Scientists have been studying planet formation and the formation of different types of planets, such as super-Earths and giant planets, using computer simulations and observational data. Additionally, laboratory experiments have been conducted to study the physical and chemical processes that occur during planet formation, such as the behavior of dust and ice particles in the protoplanetary disk, but these experiments do not recreate the entire process of planet formation.
In order to document the material characteristics that influenced the processes of planet formation and evolution, new laser-driven compression experiments recreate the conditions deep inside exotic super-Earths and giant planet cores as well as the conditions during the violent birth of Earth-like planets.

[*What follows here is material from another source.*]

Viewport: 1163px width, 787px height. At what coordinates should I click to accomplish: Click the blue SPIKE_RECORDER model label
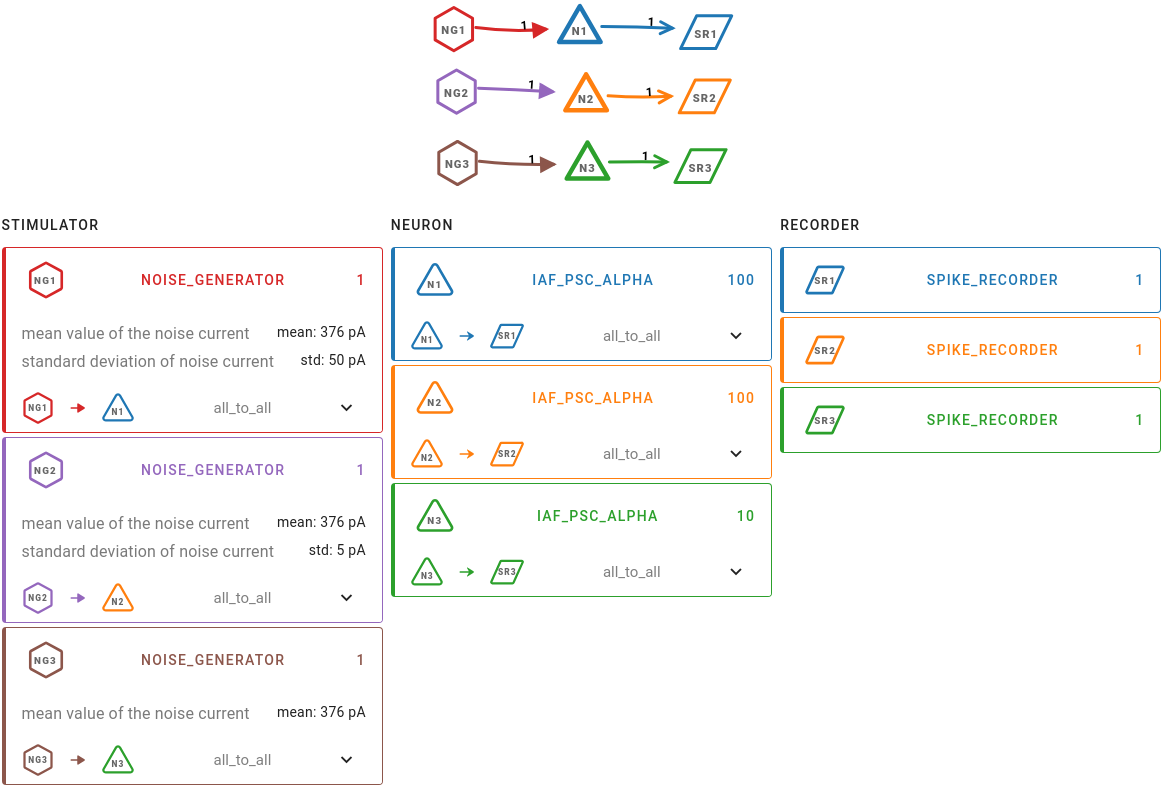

The studies, which are detailed in the Jan. 23 (2015) issue of Science, shed light on silica’s peculiar characteristics under the intense pressures and temperatures that are important for planetary formation and interior evolution. Silica is a major component of rock.
Using laser-driven shock compression and ultrafast diagnostics, Lawrence Livermore National Laboratory (LLNL) physicist Marius Millot and colleagues from Bayreuth University (Germany), LLNL and the University of California, Berkeley were able to measure the melting temperature of silica at 500 GPa (5 million atmospheres), a pressure comparable to the core-mantle boundary pressure for a super-Earth planet (5 Earth masses), Uranus and Neptune. The last phases of planet formation are also characterized by a regime of massive impacts.

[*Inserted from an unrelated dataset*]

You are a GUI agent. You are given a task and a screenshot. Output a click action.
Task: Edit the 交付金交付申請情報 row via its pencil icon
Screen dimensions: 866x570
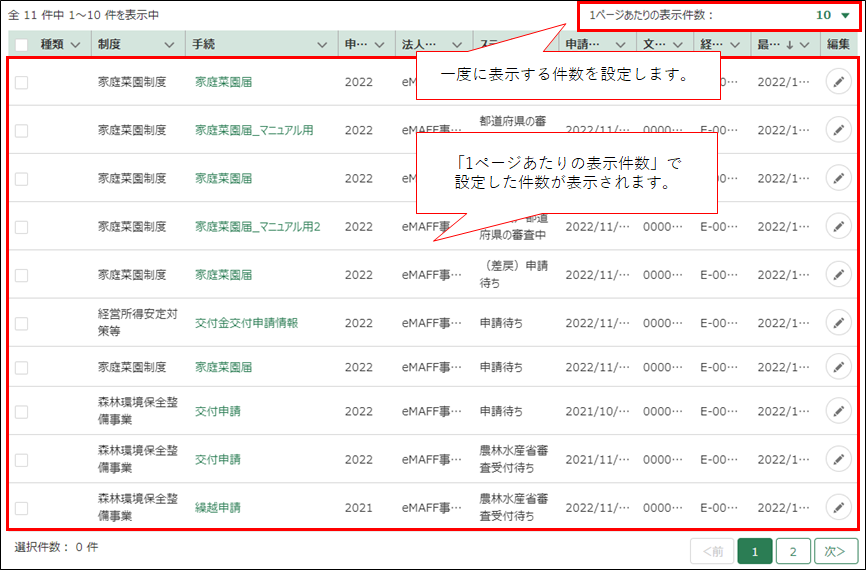coord(837,323)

“Deep inside planets, extreme density, pressure and temperature strongly modify the properties of the constituent materials,” Millot said. “How much heat solids can sustain before melting under pressure is key to determining a planet’s internal structure and evolution, and now we can measure it directly in the laboratory.”

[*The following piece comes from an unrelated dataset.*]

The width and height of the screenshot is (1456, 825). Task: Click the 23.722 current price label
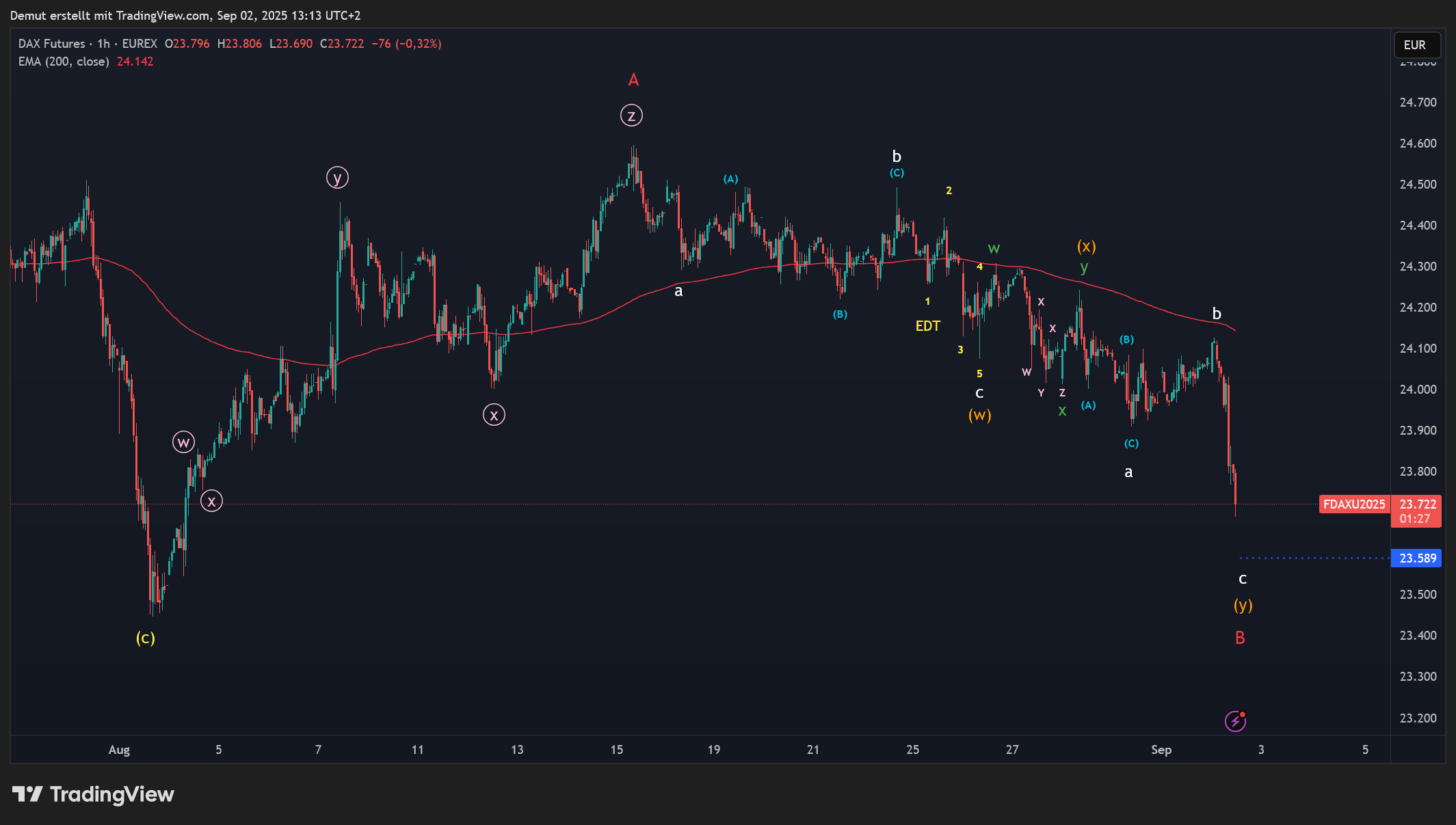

The new data reveal that mantle silicates and core metal have comparable melting temperatures above 300-500 GPa, which, when combined with earlier melting studies on other oxides and on iron, suggests that massive rocky planets may frequently have deep oceans of magma-molten rock. Planetary magnetic fields can be formed in this liquid-rock layer.
Stishovite, being much denser than quartz or fused-silica, stays cooler under shock compression, and that allowed us to measure the melting temperature at a much higher pressure. Dynamic compression of planetary-relevant materials is a very exciting field right now. Deep inside planets hydrogen is a metallic fluid, helium rains, fluid silica is a metal and water may be superionic.
Marius Millot
“In addition, our research suggests that silica is likely solid inside Neptune, Uranus, Saturn and Jupiter cores, which sets new constraints on future improved models for the structure and evolution of these planets,” Millot said.
The development of high-pressure crystal formation methods at Bayreuth University in Germany allowed for such advancements. There, Natalia Dubrovinskaia and colleagues created millimeter-sized transparent polycrystals and single crystals of stishovite, a high-density silica (SiO2) mineral that is often only found in trace amounts close to meteor impact craters.
Those crystals allowed Millot and colleagues to conduct the first laser-driven shock compression study of stishovite using ultrafast optical pyrometry and velocimetry at the Omega Laser Facility at the University of Rochester’s Laboratory for Laser Energetics.
“Stishovite, being much denser than quartz or fused-silica, stays cooler under shock compression, and that allowed us to measure the melting temperature at a much higher pressure,” Millot said. “Dynamic compression of planetary-relevant materials is a very exciting field right now. Deep inside planets hydrogen is a metallic fluid, helium rains, fluid silica is a metal and water may be superionic.”
In fact, the finding of more than 1,000 exoplanets recently shows the wide variety of planetary systems, planet sizes, and planet characteristics. It also casts a new light on our own solar system and launches a search for habitable planets with extraterrestrial life.
Millot and colleagues intend to use dynamic compression to study the exotic behavior of the primary planetary constituents in order to better understand the formation of the Earth and the origin of life by simulating in the lab the extreme conditions present deep inside giant planets as well as during planet formation.